Records taken from a collection:
+ + + + +

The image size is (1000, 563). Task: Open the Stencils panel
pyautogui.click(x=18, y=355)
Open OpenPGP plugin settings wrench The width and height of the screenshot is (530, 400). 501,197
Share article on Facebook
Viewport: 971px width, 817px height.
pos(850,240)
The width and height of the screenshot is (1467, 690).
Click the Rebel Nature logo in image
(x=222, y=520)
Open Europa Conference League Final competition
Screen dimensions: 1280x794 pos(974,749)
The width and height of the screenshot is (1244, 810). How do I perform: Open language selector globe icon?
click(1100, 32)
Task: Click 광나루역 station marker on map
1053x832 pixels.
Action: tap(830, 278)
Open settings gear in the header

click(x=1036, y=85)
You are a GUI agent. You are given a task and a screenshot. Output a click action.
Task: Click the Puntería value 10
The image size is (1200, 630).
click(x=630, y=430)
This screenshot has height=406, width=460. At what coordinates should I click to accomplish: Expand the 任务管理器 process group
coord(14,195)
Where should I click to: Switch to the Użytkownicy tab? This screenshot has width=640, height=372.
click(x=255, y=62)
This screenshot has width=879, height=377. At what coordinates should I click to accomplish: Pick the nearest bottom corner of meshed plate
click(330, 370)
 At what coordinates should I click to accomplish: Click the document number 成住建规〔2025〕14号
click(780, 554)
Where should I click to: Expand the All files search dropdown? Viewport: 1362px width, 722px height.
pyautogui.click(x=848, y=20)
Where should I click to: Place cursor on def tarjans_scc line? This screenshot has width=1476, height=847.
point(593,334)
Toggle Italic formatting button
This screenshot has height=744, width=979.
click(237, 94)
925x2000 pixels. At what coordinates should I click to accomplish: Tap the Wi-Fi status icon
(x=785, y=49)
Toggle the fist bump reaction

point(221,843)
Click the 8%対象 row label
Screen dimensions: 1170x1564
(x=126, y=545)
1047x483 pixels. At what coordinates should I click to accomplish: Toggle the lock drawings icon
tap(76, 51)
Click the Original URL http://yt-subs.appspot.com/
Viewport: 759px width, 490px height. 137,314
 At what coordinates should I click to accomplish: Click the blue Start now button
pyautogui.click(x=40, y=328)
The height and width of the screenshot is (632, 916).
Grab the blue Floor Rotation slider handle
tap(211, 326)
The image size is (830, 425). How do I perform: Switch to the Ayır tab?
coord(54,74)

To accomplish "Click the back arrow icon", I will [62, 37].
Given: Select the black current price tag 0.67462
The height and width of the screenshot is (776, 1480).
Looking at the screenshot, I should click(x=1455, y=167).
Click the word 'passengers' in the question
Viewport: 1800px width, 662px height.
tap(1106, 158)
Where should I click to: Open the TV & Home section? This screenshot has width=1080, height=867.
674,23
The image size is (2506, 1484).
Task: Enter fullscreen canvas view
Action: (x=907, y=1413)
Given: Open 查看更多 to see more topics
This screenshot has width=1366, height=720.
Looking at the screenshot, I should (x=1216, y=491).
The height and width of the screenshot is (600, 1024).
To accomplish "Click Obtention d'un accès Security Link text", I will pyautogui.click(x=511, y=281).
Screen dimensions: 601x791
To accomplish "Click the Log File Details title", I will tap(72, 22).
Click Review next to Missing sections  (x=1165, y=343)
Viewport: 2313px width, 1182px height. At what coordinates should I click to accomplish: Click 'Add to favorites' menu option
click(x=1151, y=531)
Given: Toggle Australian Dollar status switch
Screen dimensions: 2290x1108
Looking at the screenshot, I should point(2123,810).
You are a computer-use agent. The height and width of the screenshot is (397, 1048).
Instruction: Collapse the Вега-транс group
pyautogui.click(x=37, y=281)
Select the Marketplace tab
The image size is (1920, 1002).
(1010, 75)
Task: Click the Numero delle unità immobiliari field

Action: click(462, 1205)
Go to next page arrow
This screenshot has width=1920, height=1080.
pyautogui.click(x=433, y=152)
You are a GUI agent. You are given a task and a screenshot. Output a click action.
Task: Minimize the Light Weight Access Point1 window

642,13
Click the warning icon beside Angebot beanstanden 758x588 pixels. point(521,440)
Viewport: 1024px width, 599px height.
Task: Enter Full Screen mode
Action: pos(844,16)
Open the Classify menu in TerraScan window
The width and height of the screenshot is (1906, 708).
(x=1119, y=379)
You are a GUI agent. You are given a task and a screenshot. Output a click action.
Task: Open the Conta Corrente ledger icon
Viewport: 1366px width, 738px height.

+ + + + +

Directions for this task: Swap every "GUI agent" in the records above for "screen assistant", leaving all else unchanged.

Reply to the task:
The image size is (1000, 563). Task: Open the Stencils panel
pyautogui.click(x=18, y=355)
Open OpenPGP plugin settings wrench The width and height of the screenshot is (530, 400). 501,197
Share article on Facebook
Viewport: 971px width, 817px height.
pos(850,240)
The width and height of the screenshot is (1467, 690).
Click the Rebel Nature logo in image
(x=222, y=520)
Open Europa Conference League Final competition
Screen dimensions: 1280x794 pos(974,749)
The width and height of the screenshot is (1244, 810). How do I perform: Open language selector globe icon?
click(1100, 32)
Task: Click 광나루역 station marker on map
1053x832 pixels.
Action: tap(830, 278)
Open settings gear in the header

click(x=1036, y=85)
You are a screen assistant. You are given a task and a screenshot. Output a click action.
Task: Click the Puntería value 10
The image size is (1200, 630).
click(x=630, y=430)
This screenshot has height=406, width=460. At what coordinates should I click to accomplish: Expand the 任务管理器 process group
coord(14,195)
Where should I click to: Switch to the Użytkownicy tab? This screenshot has width=640, height=372.
click(x=255, y=62)
This screenshot has width=879, height=377. At what coordinates should I click to accomplish: Pick the nearest bottom corner of meshed plate
click(330, 370)
 At what coordinates should I click to accomplish: Click the document number 成住建规〔2025〕14号
click(780, 554)
Where should I click to: Expand the All files search dropdown? Viewport: 1362px width, 722px height.
pyautogui.click(x=848, y=20)
Where should I click to: Place cursor on def tarjans_scc line? This screenshot has width=1476, height=847.
point(593,334)
Toggle Italic formatting button
This screenshot has height=744, width=979.
click(237, 94)
925x2000 pixels. At what coordinates should I click to accomplish: Tap the Wi-Fi status icon
(x=785, y=49)
Toggle the fist bump reaction

point(221,843)
Click the 8%対象 row label
Screen dimensions: 1170x1564
(x=126, y=545)
1047x483 pixels. At what coordinates should I click to accomplish: Toggle the lock drawings icon
tap(76, 51)
Click the Original URL http://yt-subs.appspot.com/
Viewport: 759px width, 490px height. 137,314
 At what coordinates should I click to accomplish: Click the blue Start now button
pyautogui.click(x=40, y=328)
The height and width of the screenshot is (632, 916).
Grab the blue Floor Rotation slider handle
tap(211, 326)
The image size is (830, 425). How do I perform: Switch to the Ayır tab?
coord(54,74)

To accomplish "Click the back arrow icon", I will [62, 37].
Given: Select the black current price tag 0.67462
The height and width of the screenshot is (776, 1480).
Looking at the screenshot, I should click(x=1455, y=167).
Click the word 'passengers' in the question
Viewport: 1800px width, 662px height.
tap(1106, 158)
Where should I click to: Open the TV & Home section? This screenshot has width=1080, height=867.
674,23
The image size is (2506, 1484).
Task: Enter fullscreen canvas view
Action: (x=907, y=1413)
Given: Open 查看更多 to see more topics
This screenshot has width=1366, height=720.
Looking at the screenshot, I should (x=1216, y=491).
The height and width of the screenshot is (600, 1024).
To accomplish "Click Obtention d'un accès Security Link text", I will pyautogui.click(x=511, y=281).
Screen dimensions: 601x791
To accomplish "Click the Log File Details title", I will tap(72, 22).
Click Review next to Missing sections  (x=1165, y=343)
Viewport: 2313px width, 1182px height. At what coordinates should I click to accomplish: Click 'Add to favorites' menu option
click(x=1151, y=531)
Given: Toggle Australian Dollar status switch
Screen dimensions: 2290x1108
Looking at the screenshot, I should point(2123,810).
You are a computer-use agent. The height and width of the screenshot is (397, 1048).
Instruction: Collapse the Вега-транс group
pyautogui.click(x=37, y=281)
Select the Marketplace tab
The image size is (1920, 1002).
(1010, 75)
Task: Click the Numero delle unità immobiliari field

Action: click(462, 1205)
Go to next page arrow
This screenshot has width=1920, height=1080.
pyautogui.click(x=433, y=152)
You are a screen assistant. You are given a task and a screenshot. Output a click action.
Task: Minimize the Light Weight Access Point1 window

642,13
Click the warning icon beside Angebot beanstanden 758x588 pixels. point(521,440)
Viewport: 1024px width, 599px height.
Task: Enter Full Screen mode
Action: pos(844,16)
Open the Classify menu in TerraScan window
The width and height of the screenshot is (1906, 708).
(x=1119, y=379)
You are a screen assistant. You are given a task and a screenshot. Output a click action.
Task: Open the Conta Corrente ledger icon
Viewport: 1366px width, 738px height.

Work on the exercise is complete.